What about Bryant off the field? Is he a kid his teammates and coaches spoke highly of?
Ard: In his four years at Clemson, we never saw any undercurrent with Bryant, no locker room issues, no off-the-field issues. Bryant has a good personality, a good spirit about him. He's a very likable person. He was highly respected by his teammates, they viewed him as a leader and I think people had some appreciation for the fact that he waited patiently for his turn. He paid his dues. Everything he ever got on the field, he earned it. Now at the end, I think several players questioned his abrupt departure, understandably.
Obviously it's a unique situation where he lost the job and chose to transfer midseason. Was that decision more about things Bryant wasn't doing or just about Trevor Lawrence being a guy that was too good to keep off the field?
Ard: To be perfectly direct, Trevor Lawrence was just better and the feeling from this corner is that Bryant wasn't going to get better. Bryant's position, his argument, was that he had not done anything to lose the job. And that is correct. That's one way to look at it. But you don't have to do anything to lose a job. Sometimes, the other guy is just better. Clemson has arguably the nation's top recruited talent at wide receiver. And those players are highly integral to what they're trying to do offensively. They weren't going to be fully utilized with Bryant as the starting quarterback. You're not signing 5-star receivers so that they can block for four years. Trevor Lawrence can make every throw, he's got an incredible arm, he's 6'6, his scrambling ability is underrated and he makes plays. This is a potential three-year guy, a potential top five pick in the draft. I don't believe Bryant is an NFL QB.
What are the feelings at Clemson about Bryant after he chose to leave? Are people in the program bitter or angry or were they pretty understanding of his situation?
Ard: People are answerable to themselves and their conscience and Bryant didn't like being demoted several games into his second year as a starter.
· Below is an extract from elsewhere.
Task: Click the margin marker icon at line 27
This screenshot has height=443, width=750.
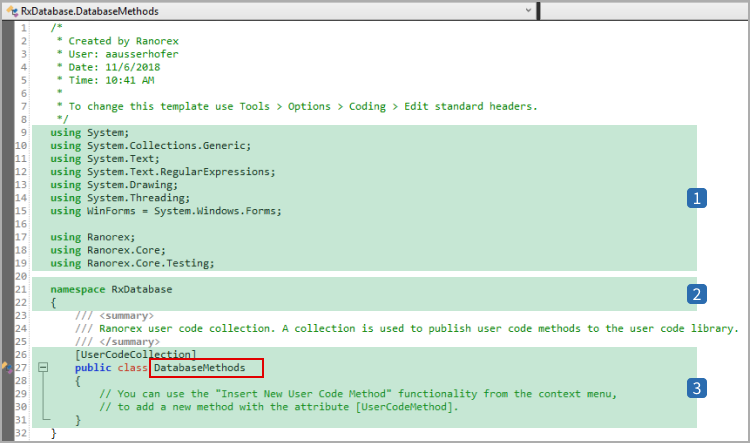Action: 6,368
You wait your turn behind Deshaun Watson, you're on campus for almost four years and here comes an 18-year old kid who is gaining speed and bearing down the tracks, basically pulling even with you before the conclusion of August camp. That would be difficult for anyone to deal with. It's not exclusive to Bryant. So I think people understood his decision to leave.
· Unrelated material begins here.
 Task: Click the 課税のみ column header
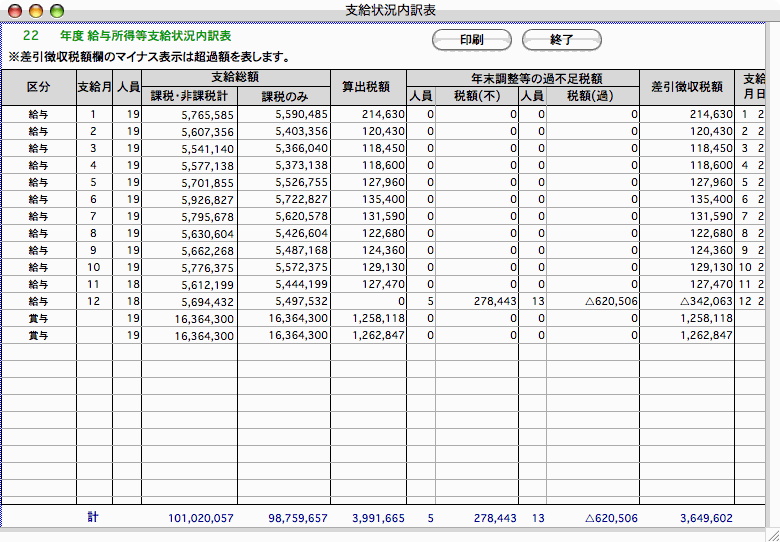pos(284,96)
However, Clemson fans, and for that matter players, did not appreciate the manner in which it happened, learning that Bryant walked out of the practice facility and was a no-show for practice two straight days. In addition, they didn't appreciate his remarks in a local paper where he called the move a slap in the face and of course a subsequent interview with ESPN's Maria Taylor, who was very critical of the decision to demote Bryant weeks earlier. Missouri is quite a drive from Clemson, so it's possible Bryant would be in a position to finally distance himself from a local "quarterback trainer" a lot of Clemson people have questions about. The trainer helped facilitate the interview with Bryant and the local paper so that Bryant could air his grievances publicly. The trainer is related to the reporter.